> TO DO: Give back exactly the lines from the one holding "This screenshot has width=1204, height=677." to the last line of the entries, both included, and nothing more.

> PROVIDED DATA:
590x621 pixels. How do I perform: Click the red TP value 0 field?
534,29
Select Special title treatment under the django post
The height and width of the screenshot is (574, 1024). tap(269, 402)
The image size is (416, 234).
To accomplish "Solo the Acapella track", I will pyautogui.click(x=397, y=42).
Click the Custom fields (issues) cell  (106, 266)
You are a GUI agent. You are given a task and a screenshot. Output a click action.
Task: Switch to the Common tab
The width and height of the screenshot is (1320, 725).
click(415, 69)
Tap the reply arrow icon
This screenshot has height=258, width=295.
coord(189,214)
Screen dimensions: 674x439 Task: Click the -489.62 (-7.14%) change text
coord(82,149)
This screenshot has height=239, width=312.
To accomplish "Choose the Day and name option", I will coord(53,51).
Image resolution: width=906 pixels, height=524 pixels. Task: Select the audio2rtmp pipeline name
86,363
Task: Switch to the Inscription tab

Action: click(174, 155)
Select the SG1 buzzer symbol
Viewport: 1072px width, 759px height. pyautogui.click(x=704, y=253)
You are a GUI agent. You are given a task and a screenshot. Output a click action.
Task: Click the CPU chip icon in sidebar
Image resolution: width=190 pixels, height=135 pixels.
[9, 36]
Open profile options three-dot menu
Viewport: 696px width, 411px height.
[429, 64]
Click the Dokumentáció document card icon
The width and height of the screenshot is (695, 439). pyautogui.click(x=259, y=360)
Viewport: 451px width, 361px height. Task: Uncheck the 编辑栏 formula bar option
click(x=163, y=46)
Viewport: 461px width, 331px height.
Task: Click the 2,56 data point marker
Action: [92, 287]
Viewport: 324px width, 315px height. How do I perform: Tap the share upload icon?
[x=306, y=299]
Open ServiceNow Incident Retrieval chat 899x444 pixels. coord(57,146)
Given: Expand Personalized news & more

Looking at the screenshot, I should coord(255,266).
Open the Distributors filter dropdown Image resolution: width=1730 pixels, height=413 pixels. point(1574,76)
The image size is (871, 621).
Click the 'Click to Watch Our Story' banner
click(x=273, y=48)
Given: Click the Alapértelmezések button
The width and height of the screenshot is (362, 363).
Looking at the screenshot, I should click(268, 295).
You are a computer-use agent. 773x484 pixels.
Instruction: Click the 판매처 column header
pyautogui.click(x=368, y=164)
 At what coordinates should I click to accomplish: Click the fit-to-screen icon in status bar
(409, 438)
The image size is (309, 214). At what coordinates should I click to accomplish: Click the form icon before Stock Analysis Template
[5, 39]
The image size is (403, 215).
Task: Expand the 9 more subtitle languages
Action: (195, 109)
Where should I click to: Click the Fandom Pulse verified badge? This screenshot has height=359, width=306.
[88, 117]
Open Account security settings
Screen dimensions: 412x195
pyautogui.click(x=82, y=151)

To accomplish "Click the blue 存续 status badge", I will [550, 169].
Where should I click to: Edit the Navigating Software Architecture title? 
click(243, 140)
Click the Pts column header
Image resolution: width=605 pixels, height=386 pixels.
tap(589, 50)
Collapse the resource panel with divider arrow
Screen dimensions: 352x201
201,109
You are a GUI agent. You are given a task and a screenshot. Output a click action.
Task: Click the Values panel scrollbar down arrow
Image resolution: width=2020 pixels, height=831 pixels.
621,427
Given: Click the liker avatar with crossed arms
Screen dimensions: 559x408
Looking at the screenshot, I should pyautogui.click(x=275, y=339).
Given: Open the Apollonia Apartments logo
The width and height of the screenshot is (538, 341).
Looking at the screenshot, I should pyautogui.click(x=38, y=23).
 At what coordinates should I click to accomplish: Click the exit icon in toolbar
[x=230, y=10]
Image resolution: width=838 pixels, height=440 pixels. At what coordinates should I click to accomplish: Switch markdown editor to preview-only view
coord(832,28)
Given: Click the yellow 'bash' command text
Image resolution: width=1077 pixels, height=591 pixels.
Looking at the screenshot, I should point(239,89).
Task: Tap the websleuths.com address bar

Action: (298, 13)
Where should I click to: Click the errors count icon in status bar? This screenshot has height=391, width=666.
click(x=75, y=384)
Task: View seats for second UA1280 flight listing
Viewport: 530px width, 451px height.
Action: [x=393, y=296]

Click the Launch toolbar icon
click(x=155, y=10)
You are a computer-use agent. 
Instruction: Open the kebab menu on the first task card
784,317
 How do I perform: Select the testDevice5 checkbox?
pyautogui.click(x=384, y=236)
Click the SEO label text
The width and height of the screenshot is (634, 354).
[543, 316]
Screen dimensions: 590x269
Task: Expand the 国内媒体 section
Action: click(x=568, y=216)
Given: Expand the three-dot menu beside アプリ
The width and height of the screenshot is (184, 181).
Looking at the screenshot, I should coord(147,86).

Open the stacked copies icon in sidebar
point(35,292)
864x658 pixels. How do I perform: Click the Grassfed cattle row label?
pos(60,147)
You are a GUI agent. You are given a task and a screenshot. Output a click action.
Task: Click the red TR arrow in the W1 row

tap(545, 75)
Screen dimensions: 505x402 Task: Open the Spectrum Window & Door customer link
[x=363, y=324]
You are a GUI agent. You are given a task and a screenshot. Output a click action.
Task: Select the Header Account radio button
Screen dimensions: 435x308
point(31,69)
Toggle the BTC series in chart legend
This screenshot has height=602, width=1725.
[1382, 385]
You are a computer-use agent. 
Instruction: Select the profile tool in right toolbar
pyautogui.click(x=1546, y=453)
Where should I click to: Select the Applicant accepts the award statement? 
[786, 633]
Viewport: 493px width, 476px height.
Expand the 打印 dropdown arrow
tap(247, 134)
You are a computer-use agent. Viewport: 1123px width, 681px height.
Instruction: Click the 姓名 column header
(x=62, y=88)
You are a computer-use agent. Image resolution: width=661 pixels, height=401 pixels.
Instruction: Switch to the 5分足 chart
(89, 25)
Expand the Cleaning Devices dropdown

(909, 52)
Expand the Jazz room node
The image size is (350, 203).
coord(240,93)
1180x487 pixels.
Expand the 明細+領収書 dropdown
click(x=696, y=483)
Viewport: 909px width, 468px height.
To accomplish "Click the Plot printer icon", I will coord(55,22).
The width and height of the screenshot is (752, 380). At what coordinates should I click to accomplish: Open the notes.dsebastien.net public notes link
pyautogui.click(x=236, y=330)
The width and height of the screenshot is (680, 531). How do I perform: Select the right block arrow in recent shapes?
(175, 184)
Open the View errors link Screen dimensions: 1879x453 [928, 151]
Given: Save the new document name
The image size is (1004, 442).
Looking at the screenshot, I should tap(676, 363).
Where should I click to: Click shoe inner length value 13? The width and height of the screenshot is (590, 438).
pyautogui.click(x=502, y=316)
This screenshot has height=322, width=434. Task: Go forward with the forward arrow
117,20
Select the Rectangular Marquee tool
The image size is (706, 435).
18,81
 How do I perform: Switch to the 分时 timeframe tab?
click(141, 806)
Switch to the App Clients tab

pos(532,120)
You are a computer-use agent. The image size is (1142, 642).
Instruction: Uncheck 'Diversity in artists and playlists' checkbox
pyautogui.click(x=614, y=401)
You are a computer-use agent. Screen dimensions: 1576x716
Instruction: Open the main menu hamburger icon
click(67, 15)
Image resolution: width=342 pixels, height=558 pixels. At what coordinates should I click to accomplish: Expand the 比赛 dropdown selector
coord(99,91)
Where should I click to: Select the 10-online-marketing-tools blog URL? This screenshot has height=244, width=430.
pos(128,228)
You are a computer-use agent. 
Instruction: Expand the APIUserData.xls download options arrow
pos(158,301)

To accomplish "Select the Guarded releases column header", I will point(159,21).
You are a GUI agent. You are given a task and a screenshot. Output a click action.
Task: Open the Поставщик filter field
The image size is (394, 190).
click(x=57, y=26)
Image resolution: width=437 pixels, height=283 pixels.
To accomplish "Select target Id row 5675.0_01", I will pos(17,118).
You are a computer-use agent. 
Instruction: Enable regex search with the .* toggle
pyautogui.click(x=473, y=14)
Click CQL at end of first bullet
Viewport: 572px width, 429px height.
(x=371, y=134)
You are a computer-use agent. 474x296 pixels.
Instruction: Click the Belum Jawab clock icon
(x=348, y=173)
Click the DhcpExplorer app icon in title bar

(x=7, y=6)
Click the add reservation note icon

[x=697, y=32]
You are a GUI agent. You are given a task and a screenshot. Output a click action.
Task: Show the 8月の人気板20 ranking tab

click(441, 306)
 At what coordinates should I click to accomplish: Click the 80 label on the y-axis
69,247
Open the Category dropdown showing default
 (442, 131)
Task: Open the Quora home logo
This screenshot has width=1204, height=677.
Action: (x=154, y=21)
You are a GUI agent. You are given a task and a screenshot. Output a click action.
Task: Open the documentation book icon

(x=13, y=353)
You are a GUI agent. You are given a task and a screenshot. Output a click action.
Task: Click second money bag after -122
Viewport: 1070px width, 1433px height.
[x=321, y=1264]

> FINAL ANSWER:
This screenshot has width=1204, height=677.
Action: (x=154, y=21)
You are a GUI agent. You are given a task and a screenshot. Output a click action.
Task: Open the documentation book icon

(x=13, y=353)
You are a GUI agent. You are given a task and a screenshot. Output a click action.
Task: Click second money bag after -122
Viewport: 1070px width, 1433px height.
[x=321, y=1264]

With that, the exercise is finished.